> [EXERCISE DESCRIPTION]:
Turn the paragraph that starts "LoriF and Horselovinguy yes" in the cobweb thread below into a short bulleted list that keeps its main facts.

* START TEXT EXCERPT *

# Getting rid of Cobwebs



## horselovinguy (Oct 1, 2013)

Be prepared to climb the ladder for a job well done and done correctly.
And be prepared to tackle this over and over periodically...
_Cobwebs *are* a fire hazard, a serious one._
Ridding a barn of them is important for that aspect alone besides aesthetics...
I can't imagine spraying the roof, nooks & crannies of my barn with that much solution to rid it {dry them out??} of cobwebs and not flood the place...

I would be more inclined to use a leaf blower on full blast.  _don't know if that works either._
Good luck with your project.
:runninghorse2:....


----------



## Walkamile (Dec 29, 2008)

Everything Horselovinguy said. I love my Webster for this task. It has an extendable handle and really grabs and holds those pesky webs.


----------



## LoriF (Apr 3, 2015)

Walkamile said:


> Everything Horselovinguy said. I love my Webster for this task. It has an extendable handle and really grabs and holds those pesky webs.


What is a Webster?


----------



## Walkamile (Dec 29, 2008)

It is a very large "duster". If I could take a picture of mine and post I would, but I am very challenged in technology.


----------



## LoriF (Apr 3, 2015)

Think I found it. This? I believe that I need one of these.


----------



## horselovinguy (Oct 1, 2013)

This is a webster duster...








_www.amazon.com/Extendable-Aluminum-Telescoping-Bristles-Cleaning/dp/B073SDTNSX?ref_=fsclp_pl_dp_2_
_
_
copy & paste the address to see more details... _
_
:runninghorse2:*...*


----------



## boots (Jan 16, 2012)

In the summer I pressure wash, if there aren't many ( I won't use a lot of water. We don't have much here). 

Otherwise, the broom, or rags, bags, or brush on a pole or old broom handle.


----------



## Walkamile (Dec 29, 2008)

LoriF and Horselovinguy yes , that is it! I have one for the house, great for the cathedral ceiling, and one for the barn As you can see it extends quite a bit and really holds the cobwebs. I just shake and hose it off to clean it. Or rather, hose it off and shake.....


----------



## lb27312 (Aug 25, 2018)

Ok Got it ordered! Thanks all.... will just have to take a weekend and get-r-done!


----------



## 4horses (Nov 26, 2012)

What about the black sticky layer of dust on the beams of the roof? Will that work on dust?


----------



## horselovinguy (Oct 1, 2013)

4horses said:


> What about the black sticky layer of dust on the beams of the roof? Will that work on dust?



This is a link to telescoping dusters from a industrial supply company with many choices in materials, size and costs.
Maybe some better options seen {click on and highlight brings up a picture of that product}
So many choices....
_https://www.grainger.com/category/cleaning-and-janitorial/cleaning-supplies/dusters_
:runninghorse2:...


----------



## Foxhunter (Feb 5, 2012)

My old riding instructress would be turning in her grave at the idea of getting rid of cobwebs! We weren't allowed to take them down as they caught flies!


----------



## PoptartShop (Jul 25, 2010)

I've always used a good 'ole broom to whisk the cobwebs away.


----------



## Walkamile (Dec 29, 2008)

@FoxhunterI also leave them during fly season for that purpose. I do remove any around the lights, but the rest are considered "french lace" and left. During winter I remove them to make room for new ones.

* END TEXT EXCERPT *
* START DATA EXCERPTS *

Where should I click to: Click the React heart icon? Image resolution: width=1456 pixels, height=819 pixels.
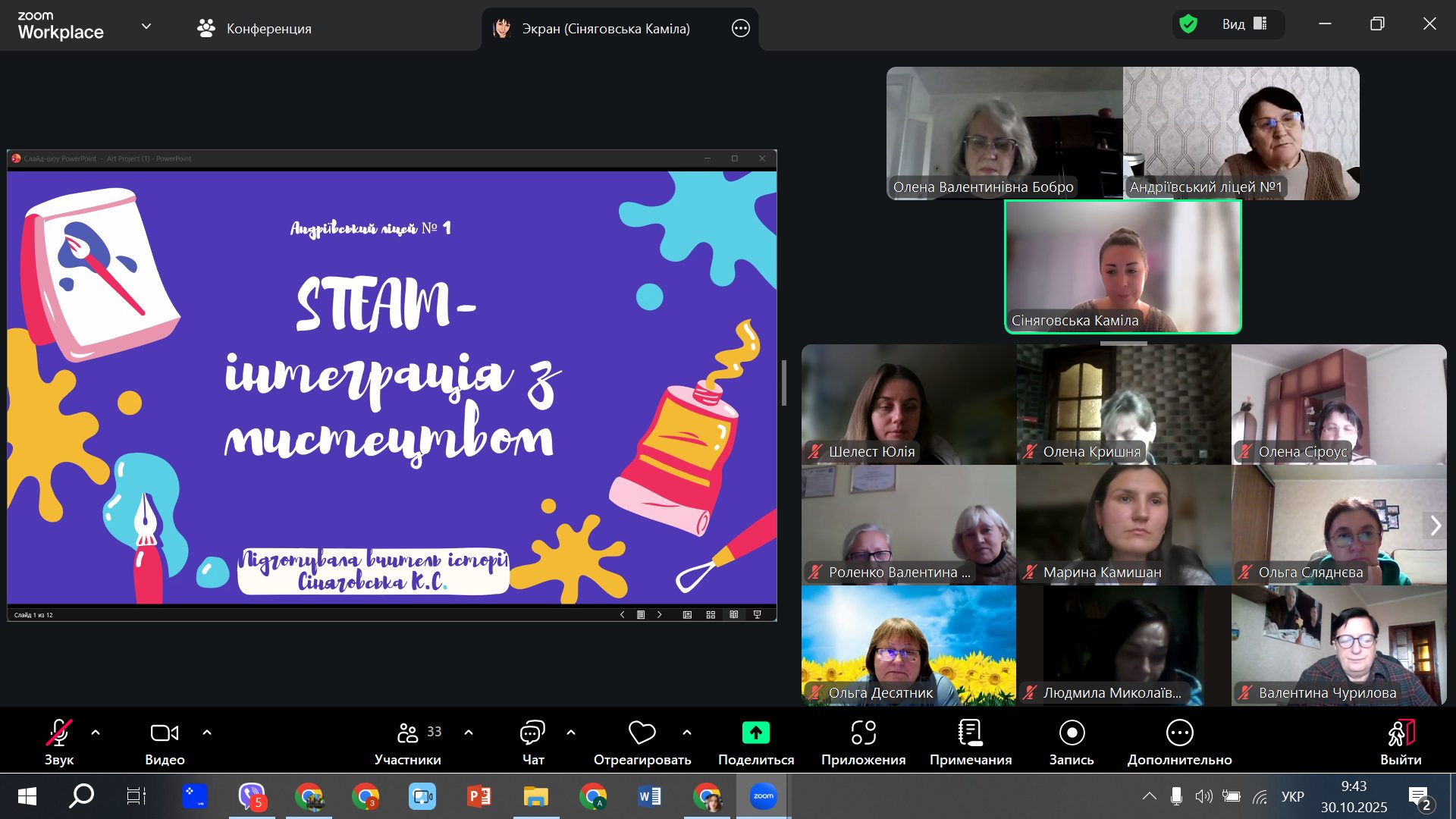coord(642,733)
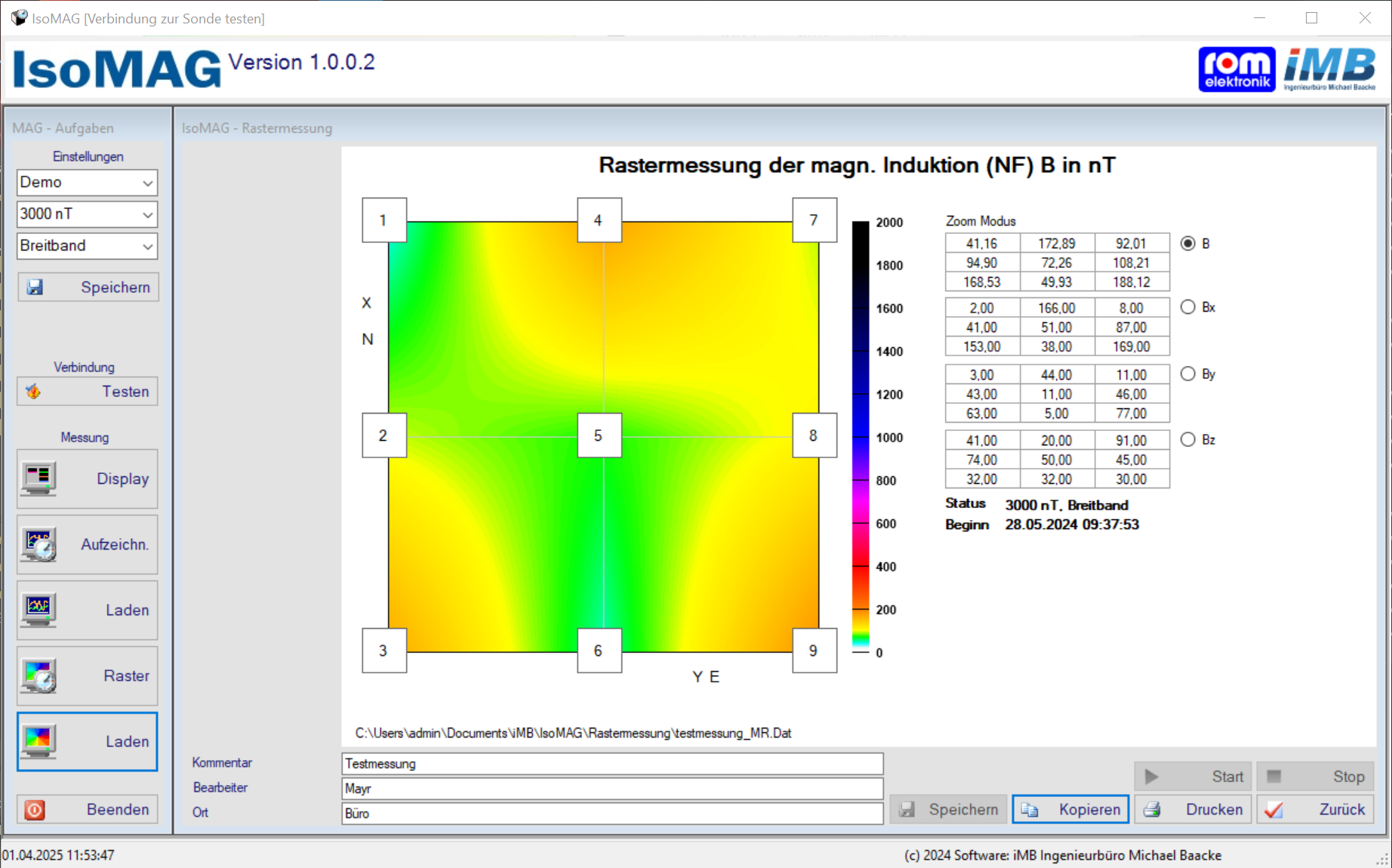
Task: Choose the Bz component radio button
Action: (1187, 439)
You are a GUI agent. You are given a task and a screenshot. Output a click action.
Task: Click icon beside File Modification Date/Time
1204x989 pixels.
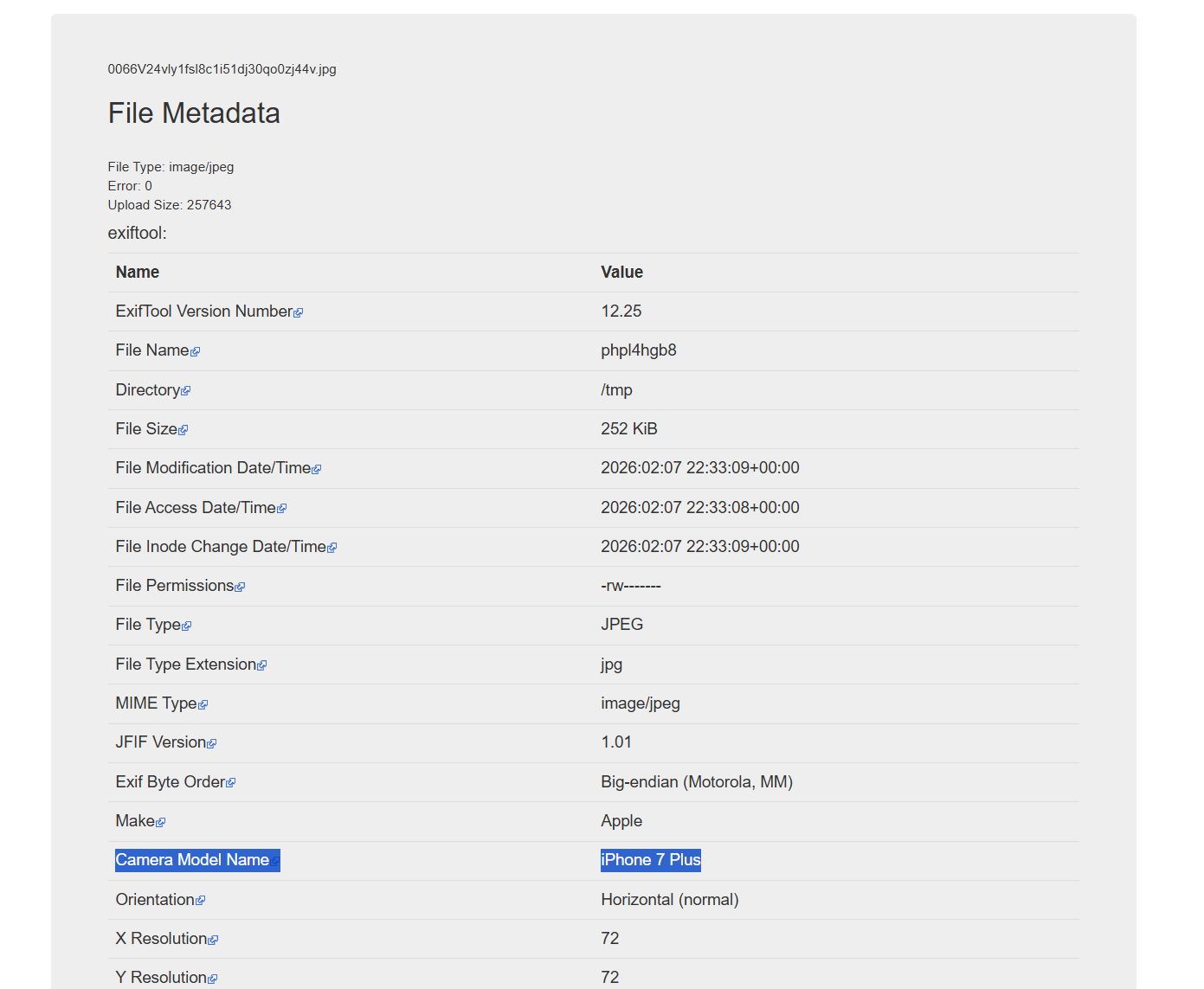317,470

* END DATA EXCERPTS *

> [THE SOLUTION]:
- The item LoriF and Horselovinguy found is the right one.
- The writer has two: one for the house, which works well on the cathedral ceiling, and one for the barn.
- It extends quite a bit and holds cobwebs well.
- To clean it, the writer hoses it off and shakes it.